Yesterday morning we woke up very early in our own bed, back (home) after four weeks away. The dawn was grey with fog and ships sliding quietly into the still harbour, and it turned into a day of re-entry and reorientation, a day of laundry and vacuuming and digging a hole and pulling weeds and resting and drinking rum punch and eating sweet corn, and a day of sunshine and blue skies. It finished with A. and E. out on the deck taking turns chasing bubbles from the automatic bubble blower I bought from a guy selling them near the top of Istiklal a few nights ago and nodding off later in front of the laptop.

This morning we are in our house and in our home, and it’s good to be here, good to be back. The ground ivy at the edge of our “lawn” is in full and happy bloom, along with the forget-me-nots, buttercups, and bleeding hearts, and there are chickadees and goldfinches in the treetops outside my window. It’s a bright morning here in Ferguson’s Cove.
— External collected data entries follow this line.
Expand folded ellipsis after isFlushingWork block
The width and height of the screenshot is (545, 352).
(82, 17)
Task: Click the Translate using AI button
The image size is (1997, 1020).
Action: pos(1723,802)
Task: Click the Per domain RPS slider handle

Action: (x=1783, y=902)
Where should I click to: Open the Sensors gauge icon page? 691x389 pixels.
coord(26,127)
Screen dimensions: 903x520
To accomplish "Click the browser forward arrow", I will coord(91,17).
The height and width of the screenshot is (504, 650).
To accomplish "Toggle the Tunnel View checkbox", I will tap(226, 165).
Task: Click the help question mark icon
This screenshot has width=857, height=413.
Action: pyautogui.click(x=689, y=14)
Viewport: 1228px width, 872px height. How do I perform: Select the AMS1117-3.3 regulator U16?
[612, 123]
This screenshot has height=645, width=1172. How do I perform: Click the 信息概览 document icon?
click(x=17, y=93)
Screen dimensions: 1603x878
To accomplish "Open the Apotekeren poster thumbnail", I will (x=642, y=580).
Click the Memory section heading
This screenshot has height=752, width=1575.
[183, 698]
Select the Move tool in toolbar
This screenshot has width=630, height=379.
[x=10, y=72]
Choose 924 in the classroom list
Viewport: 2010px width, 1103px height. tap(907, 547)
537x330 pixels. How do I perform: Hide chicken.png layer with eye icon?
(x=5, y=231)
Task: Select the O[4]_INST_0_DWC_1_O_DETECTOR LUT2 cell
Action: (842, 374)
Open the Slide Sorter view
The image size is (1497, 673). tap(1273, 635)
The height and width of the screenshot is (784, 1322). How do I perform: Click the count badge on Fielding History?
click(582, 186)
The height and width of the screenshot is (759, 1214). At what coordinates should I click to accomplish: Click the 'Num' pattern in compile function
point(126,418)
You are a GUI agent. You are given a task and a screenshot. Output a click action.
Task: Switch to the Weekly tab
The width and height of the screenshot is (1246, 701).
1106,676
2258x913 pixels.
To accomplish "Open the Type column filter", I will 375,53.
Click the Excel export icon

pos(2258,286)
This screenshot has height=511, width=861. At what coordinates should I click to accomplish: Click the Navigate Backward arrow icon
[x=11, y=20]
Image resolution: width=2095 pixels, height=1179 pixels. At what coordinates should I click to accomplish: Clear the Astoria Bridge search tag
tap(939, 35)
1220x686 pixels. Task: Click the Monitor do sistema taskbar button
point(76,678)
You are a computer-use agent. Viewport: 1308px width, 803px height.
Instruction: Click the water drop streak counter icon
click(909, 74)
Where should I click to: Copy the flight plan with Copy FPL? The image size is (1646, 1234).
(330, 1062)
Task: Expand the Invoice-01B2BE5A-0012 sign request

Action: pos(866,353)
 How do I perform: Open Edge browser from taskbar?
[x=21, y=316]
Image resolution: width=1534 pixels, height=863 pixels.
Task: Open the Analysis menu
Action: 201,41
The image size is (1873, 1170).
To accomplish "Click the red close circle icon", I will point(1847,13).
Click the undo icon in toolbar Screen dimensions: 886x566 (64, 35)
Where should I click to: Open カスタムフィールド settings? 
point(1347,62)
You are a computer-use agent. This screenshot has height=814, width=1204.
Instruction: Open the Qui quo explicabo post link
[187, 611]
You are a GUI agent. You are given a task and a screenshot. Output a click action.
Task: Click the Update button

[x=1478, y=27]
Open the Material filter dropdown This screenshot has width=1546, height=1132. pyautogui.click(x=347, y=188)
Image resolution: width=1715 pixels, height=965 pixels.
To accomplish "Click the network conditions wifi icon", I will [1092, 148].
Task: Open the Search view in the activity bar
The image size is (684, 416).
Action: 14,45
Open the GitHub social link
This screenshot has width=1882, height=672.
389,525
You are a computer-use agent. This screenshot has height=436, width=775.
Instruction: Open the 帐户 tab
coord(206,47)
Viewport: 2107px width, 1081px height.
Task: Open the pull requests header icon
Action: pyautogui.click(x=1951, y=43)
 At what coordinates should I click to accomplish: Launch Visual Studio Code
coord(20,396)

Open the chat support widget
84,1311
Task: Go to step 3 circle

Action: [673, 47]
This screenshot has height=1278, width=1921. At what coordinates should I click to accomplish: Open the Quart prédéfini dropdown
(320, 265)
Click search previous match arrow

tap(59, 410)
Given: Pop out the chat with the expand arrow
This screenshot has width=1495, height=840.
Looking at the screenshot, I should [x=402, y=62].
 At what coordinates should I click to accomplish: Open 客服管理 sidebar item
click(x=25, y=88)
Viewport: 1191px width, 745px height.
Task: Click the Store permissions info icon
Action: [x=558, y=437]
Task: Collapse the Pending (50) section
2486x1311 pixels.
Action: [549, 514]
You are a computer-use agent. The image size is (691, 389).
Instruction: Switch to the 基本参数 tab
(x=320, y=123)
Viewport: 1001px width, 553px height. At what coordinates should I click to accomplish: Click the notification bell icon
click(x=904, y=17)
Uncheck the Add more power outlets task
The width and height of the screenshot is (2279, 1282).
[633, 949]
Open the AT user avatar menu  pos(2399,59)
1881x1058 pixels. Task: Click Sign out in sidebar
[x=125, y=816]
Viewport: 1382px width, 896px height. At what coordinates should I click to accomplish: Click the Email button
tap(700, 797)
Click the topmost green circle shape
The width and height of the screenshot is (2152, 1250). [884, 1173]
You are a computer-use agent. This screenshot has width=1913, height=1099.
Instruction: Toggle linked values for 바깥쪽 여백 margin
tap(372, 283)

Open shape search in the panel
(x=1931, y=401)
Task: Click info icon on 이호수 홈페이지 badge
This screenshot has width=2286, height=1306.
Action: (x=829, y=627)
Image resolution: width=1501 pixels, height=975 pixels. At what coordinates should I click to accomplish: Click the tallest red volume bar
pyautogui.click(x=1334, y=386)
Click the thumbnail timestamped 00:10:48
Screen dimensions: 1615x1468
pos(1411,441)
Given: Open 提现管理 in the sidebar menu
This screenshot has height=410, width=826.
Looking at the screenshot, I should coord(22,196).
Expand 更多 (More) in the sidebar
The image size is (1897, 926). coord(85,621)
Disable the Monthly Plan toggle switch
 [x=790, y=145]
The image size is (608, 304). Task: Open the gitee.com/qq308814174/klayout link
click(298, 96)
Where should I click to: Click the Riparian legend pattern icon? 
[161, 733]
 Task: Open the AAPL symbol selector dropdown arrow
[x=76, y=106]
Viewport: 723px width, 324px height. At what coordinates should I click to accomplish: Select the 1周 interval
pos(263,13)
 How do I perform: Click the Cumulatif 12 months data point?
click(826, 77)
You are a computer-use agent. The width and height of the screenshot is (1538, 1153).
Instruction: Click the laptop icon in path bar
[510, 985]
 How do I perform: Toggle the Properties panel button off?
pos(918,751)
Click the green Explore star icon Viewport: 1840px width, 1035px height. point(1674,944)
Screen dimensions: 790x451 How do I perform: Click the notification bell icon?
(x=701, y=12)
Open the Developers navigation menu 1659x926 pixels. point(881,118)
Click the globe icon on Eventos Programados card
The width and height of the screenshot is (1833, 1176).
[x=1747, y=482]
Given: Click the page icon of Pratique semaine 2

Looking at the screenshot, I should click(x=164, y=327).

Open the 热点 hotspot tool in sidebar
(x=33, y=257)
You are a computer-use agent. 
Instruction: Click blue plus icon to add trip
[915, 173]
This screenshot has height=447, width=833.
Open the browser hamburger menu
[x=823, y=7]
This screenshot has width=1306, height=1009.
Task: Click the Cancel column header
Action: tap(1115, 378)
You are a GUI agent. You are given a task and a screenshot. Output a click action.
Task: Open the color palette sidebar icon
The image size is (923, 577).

One of the wonders of this trip, besides our many adventures in Istanbul, Ciralı, and the Syrian Desert, has been the realization that we have more than one place in the world that feels like home, more than one place where we feel welcomed and loved by the people who live there. It is both a privilege and a blessing, and it is always difficult when it comes time to leave – as Rashid loudly insisted, “No good-byes!” -- and to start those long leaps over mountains and oceans and cultures we need to make to get back here, back to this home.

My last post was completed in Ortaköy almost a month ago, a few days after we landed and before we headed for Syria. There haven’t been any more in the interim because we were too busy in Türkiye and because access to blogspot was denied in Syria, so my task now is to sift through the images and memories to construct a few posts to give some idea of what the whole thing was all about.

I will do that, but I’ll have to fit it in with finishing digging that hole and pulling weeds and mowing and planting the garden and getting to all the other tasks attached to this home. I will keep you posted.